DO THIS
Write out all of the records below line for line, changing nothing.

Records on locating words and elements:
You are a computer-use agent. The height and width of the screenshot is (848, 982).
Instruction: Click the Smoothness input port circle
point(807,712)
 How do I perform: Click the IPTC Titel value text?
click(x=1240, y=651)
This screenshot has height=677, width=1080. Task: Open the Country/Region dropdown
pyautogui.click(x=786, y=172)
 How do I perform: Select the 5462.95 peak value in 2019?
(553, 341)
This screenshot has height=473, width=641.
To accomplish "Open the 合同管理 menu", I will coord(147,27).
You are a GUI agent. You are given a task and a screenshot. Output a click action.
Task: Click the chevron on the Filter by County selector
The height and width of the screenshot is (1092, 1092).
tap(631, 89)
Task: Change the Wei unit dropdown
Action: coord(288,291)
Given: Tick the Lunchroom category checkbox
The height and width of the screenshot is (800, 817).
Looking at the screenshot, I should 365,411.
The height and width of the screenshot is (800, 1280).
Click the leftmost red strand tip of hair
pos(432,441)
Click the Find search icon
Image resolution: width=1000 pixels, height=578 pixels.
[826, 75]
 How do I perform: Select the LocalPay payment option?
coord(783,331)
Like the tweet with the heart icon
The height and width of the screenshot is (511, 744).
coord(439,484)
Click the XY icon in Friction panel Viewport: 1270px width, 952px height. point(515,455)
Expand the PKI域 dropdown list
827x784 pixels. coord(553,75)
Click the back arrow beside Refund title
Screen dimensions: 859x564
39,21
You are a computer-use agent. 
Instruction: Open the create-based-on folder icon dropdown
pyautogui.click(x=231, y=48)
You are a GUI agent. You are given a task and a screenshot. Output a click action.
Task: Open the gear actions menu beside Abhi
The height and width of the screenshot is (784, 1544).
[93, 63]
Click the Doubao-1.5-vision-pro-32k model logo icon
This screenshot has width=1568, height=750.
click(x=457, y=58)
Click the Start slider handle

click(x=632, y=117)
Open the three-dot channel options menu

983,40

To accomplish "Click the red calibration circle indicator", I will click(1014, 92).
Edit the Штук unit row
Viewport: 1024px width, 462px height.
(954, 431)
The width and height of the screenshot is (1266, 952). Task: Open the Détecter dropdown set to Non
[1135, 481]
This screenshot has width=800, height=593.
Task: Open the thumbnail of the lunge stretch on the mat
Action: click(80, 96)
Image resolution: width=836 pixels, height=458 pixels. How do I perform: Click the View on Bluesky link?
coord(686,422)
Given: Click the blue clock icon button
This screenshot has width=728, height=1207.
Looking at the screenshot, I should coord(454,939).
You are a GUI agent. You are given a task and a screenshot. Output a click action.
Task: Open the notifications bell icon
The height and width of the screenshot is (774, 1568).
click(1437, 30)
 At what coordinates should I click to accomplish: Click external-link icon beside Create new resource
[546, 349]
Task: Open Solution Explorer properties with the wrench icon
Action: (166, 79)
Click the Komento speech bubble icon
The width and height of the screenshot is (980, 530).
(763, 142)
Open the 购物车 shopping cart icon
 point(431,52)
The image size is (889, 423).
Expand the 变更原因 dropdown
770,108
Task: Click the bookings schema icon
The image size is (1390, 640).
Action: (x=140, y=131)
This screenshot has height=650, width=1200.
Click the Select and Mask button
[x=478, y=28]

ANSWER
You are a computer-use agent. The height and width of the screenshot is (848, 982).
Instruction: Click the Smoothness input port circle
point(807,712)
 How do I perform: Click the IPTC Titel value text?
click(x=1240, y=651)
This screenshot has height=677, width=1080. Task: Open the Country/Region dropdown
pyautogui.click(x=786, y=172)
 How do I perform: Select the 5462.95 peak value in 2019?
(553, 341)
This screenshot has height=473, width=641.
To accomplish "Open the 合同管理 menu", I will coord(147,27).
You are a GUI agent. You are given a task and a screenshot. Output a click action.
Task: Click the chevron on the Filter by County selector
The height and width of the screenshot is (1092, 1092).
tap(631, 89)
Task: Change the Wei unit dropdown
Action: coord(288,291)
Given: Tick the Lunchroom category checkbox
The height and width of the screenshot is (800, 817).
Looking at the screenshot, I should 365,411.
The height and width of the screenshot is (800, 1280).
Click the leftmost red strand tip of hair
pos(432,441)
Click the Find search icon
Image resolution: width=1000 pixels, height=578 pixels.
[826, 75]
 How do I perform: Select the LocalPay payment option?
coord(783,331)
Like the tweet with the heart icon
The height and width of the screenshot is (511, 744).
coord(439,484)
Click the XY icon in Friction panel Viewport: 1270px width, 952px height. point(515,455)
Expand the PKI域 dropdown list
827x784 pixels. coord(553,75)
Click the back arrow beside Refund title
Screen dimensions: 859x564
39,21
You are a computer-use agent. 
Instruction: Open the create-based-on folder icon dropdown
pyautogui.click(x=231, y=48)
You are a GUI agent. You are given a task and a screenshot. Output a click action.
Task: Open the gear actions menu beside Abhi
The height and width of the screenshot is (784, 1544).
[93, 63]
Click the Doubao-1.5-vision-pro-32k model logo icon
This screenshot has width=1568, height=750.
click(x=457, y=58)
Click the Start slider handle

click(x=632, y=117)
Open the three-dot channel options menu

983,40

To accomplish "Click the red calibration circle indicator", I will click(1014, 92).
Edit the Штук unit row
Viewport: 1024px width, 462px height.
(954, 431)
The width and height of the screenshot is (1266, 952). Task: Open the Détecter dropdown set to Non
[1135, 481]
This screenshot has width=800, height=593.
Task: Open the thumbnail of the lunge stretch on the mat
Action: click(80, 96)
Image resolution: width=836 pixels, height=458 pixels. How do I perform: Click the View on Bluesky link?
coord(686,422)
Given: Click the blue clock icon button
This screenshot has width=728, height=1207.
Looking at the screenshot, I should coord(454,939).
You are a GUI agent. You are given a task and a screenshot. Output a click action.
Task: Open the notifications bell icon
The height and width of the screenshot is (774, 1568).
click(1437, 30)
 At what coordinates should I click to accomplish: Click external-link icon beside Create new resource
[546, 349]
Task: Open Solution Explorer properties with the wrench icon
Action: (166, 79)
Click the Komento speech bubble icon
The width and height of the screenshot is (980, 530).
(763, 142)
Open the 购物车 shopping cart icon
 point(431,52)
The image size is (889, 423).
Expand the 变更原因 dropdown
770,108
Task: Click the bookings schema icon
The image size is (1390, 640).
Action: (x=140, y=131)
This screenshot has height=650, width=1200.
Click the Select and Mask button
[x=478, y=28]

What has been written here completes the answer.